- [Texte fourni]
····················

Auteur naguère d’un recueil intitulé Combien de noms,
Henri Meschonnic a beau dire que « la poésie n’est pas une affaire de
liste » mais de « problème poétique » et de « pensée poétique », il
dresse avec une impitoyable application sa liste de noms et de
citations (son livre, après tout, n’est que cela : une liste — avec ici
et là des fautes ou des approximations manifestant son mépris et son
ignorance : Philippe Beck devenu Philippe Becq, Dominique Fourcade
changé en Rémy Fourcade…) en éludant aussi bien la pensée que le
problème… Prétendant ne s’en prendre qu’à des silhouettes
emblématiques, il ne cesse en réalité de donner des noms, voire
de les répéter, les marteler de page en page, pour s’assurer de leur
discrédit. Curieuse « poétique du rythme » que celle-là !
Loin
de débattre à propos des notions et des interprétations proposées par
tel ou tel, le sycophante relève comme un pion des formulations
présentées comme faiblardes ou ridicules. Il réduit toute proposition
critique à l’état de stéréotype. Là où il est passé, inutile de
continuer à chercher : le « lyrisme » est à tout jamais un cliché, le
contemporain une collection de « vieilles lunes », le signe une
illusion, et la philosophie une affreuse « cannibale » dévorant la
chair fraîche de la poésie. Ridicule forcé à perpétuité, telle
est la sentence prononcée par l’atrabilaire procureur sycophante, une
fois dressée à coups de citations tronquées la liste impitoyable des
chefs d’accusation.

····················

- [Données brutes]
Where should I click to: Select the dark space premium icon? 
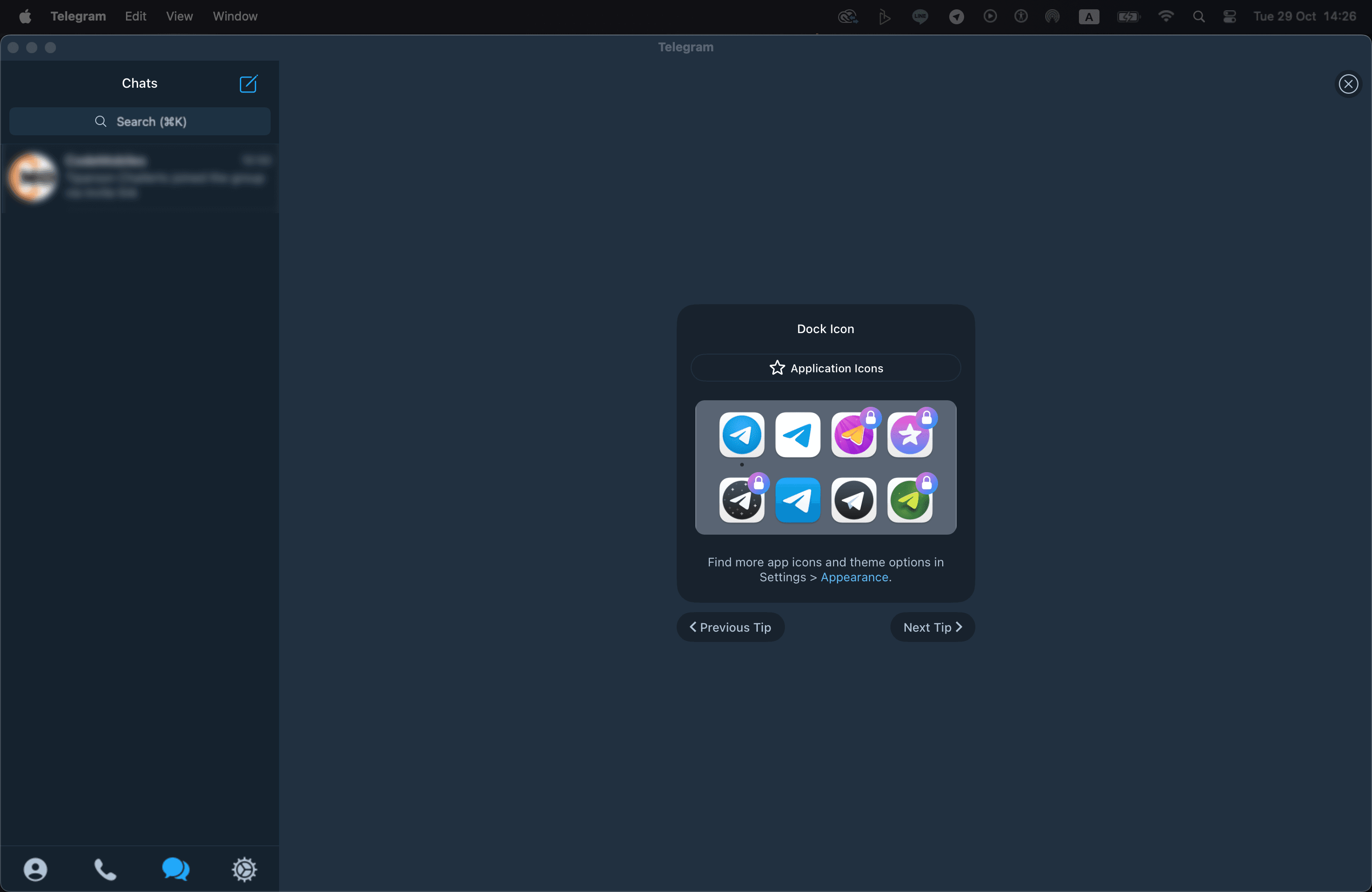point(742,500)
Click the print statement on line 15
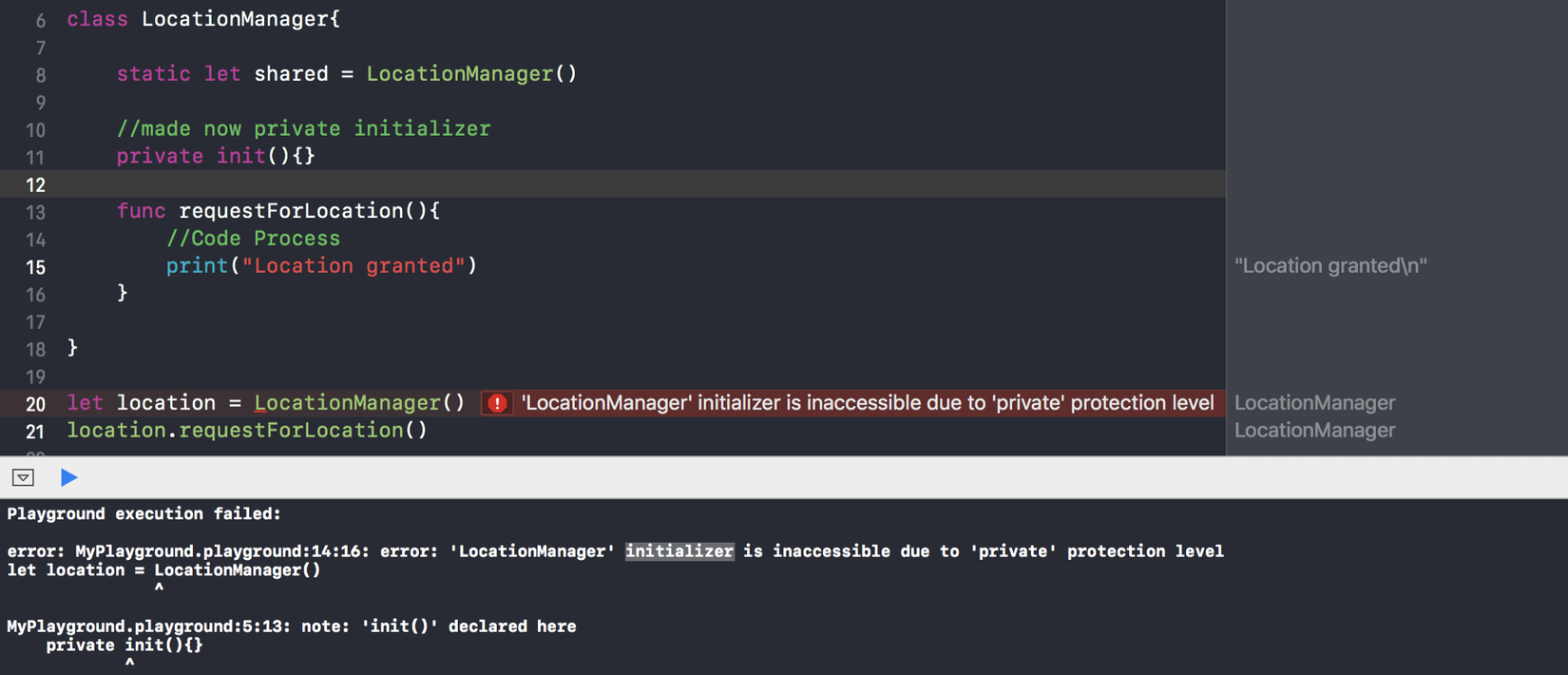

····················

- [Série de tâches]
**A)** D'après le texte sur Henri Meschonnic, quel est le titre du recueil dont il a été l'auteur ?
**B)** Poursuivez, s'il vous plaît, le texte sur Henri Meschonnic à la suite de sa dernière phrase.

- [Réponses par tâche]
**A)** Combien de noms.

**B)**
Au
terme de ce livre qui se prétendait joyeux, ne reste plus qu’un grand
désert : de ces poètes que nous admirions ne subsistent que des figures
laminées. Yves Bonnefoy, Michel Deguy, Jacques Roubaud, Christian
Prigent sont des niais, des ignorants, des imposteurs. Voilà ce que le
sycophante tenait à nous apprendre. Pas un mot sur leur écriture, sur
leur travail de tant d’années. La poésie c’est lui, le sycophante tout
seul, debout sur des dépouilles.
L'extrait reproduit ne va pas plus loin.